▸ Source passage
Start of Block

The World in Brief

WikiLeaks founder denied French haven

PARIS — WikiLeaks founder Julian Assange has failed in a bid to win asylum in France.

Assange wrote a letter to French President Francois Hollande published Friday in the newspaper Le Monde appealing to France’s history as a beacon for the repressed. He noted that WikiLeaks recently revealed that the U.S. National Security Agency spied on Hollande and his two predecessors and leading French companies.

Hollande quickly said no. In a statement, his office noted that Assange is under a European arrest warrant and his life is not in imminent danger.

The exchange came after prominent French voices appealed for France to grant haven to Assange and to NSA leaker Edward Snowden. French Justice Minister Christine Taubira suggested in a televised interview last week that she would be open to the idea.

But Hollande’s statement Friday made it clear that won’t happen. “A deep examination found that given the judicial elements and the material situation of Mr. Assange, France cannot follow through on his request,” he said.

Assange has spent three years in the Ecuadorean Embassy in London to avoid extradition to Sweden for questioning in a sexual-assault case. He denies the allegations and believes extradition to Sweden would be the first step in efforts to send him for prosecution in the U.S.

He and his group angered the U.S. government by publishing hundreds of thousands of secret military and diplomatic documents.

Called Boko Haram ‘traitors,’ 11 slain

MAIDUGURI, Nigeria — Boko Haram militants slit the throats of 11 they called “traitors” Friday, witnesses said in the first news of desertions from the Nigerian Islamic extremist group.

The militants arrived before dawn and went door-todoor in northeastern Miringa town, resident Muhammad Kimba said. They dragged 11 people outside the town “and slaughtered all of them,” Kimba said.

It is the fifth attack in a week during which 173 people were left dead.

Boko Haram took over a large area of northeastern Nigeria last year and stepped up cross-border raids. A multinational army from Nigeria and its neighbors forced the militants out of towns, but bombings and village attacks have increased recently.

End of Block

▸ Stored data
Start of Block

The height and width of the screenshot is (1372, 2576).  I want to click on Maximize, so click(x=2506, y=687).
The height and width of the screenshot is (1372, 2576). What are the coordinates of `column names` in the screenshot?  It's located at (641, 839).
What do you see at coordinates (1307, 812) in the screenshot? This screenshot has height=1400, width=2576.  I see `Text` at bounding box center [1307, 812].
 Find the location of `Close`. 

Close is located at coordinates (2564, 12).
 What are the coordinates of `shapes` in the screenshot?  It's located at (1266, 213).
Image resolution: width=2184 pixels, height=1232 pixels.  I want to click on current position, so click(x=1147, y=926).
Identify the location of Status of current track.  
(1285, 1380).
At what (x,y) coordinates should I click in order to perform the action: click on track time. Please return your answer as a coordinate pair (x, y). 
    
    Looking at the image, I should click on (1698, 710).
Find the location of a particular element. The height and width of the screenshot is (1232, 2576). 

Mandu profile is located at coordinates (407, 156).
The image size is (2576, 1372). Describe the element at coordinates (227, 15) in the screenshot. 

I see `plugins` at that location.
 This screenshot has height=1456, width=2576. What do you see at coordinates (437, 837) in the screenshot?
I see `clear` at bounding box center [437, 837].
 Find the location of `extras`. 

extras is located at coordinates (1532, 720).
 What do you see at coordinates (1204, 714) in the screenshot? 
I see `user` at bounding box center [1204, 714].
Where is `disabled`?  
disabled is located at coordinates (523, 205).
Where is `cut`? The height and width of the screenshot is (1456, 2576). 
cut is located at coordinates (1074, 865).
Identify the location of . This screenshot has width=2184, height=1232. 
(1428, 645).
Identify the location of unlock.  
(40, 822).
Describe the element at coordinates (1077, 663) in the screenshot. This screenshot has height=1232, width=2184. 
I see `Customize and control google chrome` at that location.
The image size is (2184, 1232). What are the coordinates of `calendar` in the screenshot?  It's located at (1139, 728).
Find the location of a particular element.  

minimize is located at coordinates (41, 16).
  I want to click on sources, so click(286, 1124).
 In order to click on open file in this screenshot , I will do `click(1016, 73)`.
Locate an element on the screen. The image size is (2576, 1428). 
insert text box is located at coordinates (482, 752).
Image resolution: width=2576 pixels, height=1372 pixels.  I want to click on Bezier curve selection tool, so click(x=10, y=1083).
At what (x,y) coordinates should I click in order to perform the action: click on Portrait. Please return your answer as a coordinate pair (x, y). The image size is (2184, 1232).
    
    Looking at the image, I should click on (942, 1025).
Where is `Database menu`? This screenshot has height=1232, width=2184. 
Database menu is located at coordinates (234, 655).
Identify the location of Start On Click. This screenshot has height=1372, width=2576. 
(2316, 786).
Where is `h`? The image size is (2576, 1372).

End of Block

▸ Problem details
Could you output the news roundup's stretch from "Called Boko Haram" through "were left dead." word for word? The material plays no part in what follows and can be set aside.

▸ Solved exercise
Called Boko Haram ‘traitors,’ 11 slain

MAIDUGURI, Nigeria — Boko Haram militants slit the throats of 11 they called “traitors” Friday, witnesses said in the first news of desertions from the Nigerian Islamic extremist group.

The militants arrived before dawn and went door-todoor in northeastern Miringa town, resident Muhammad Kimba said. They dragged 11 people outside the town “and slaughtered all of them,” Kimba said.

It is the fifth attack in a week during which 173 people were left dead.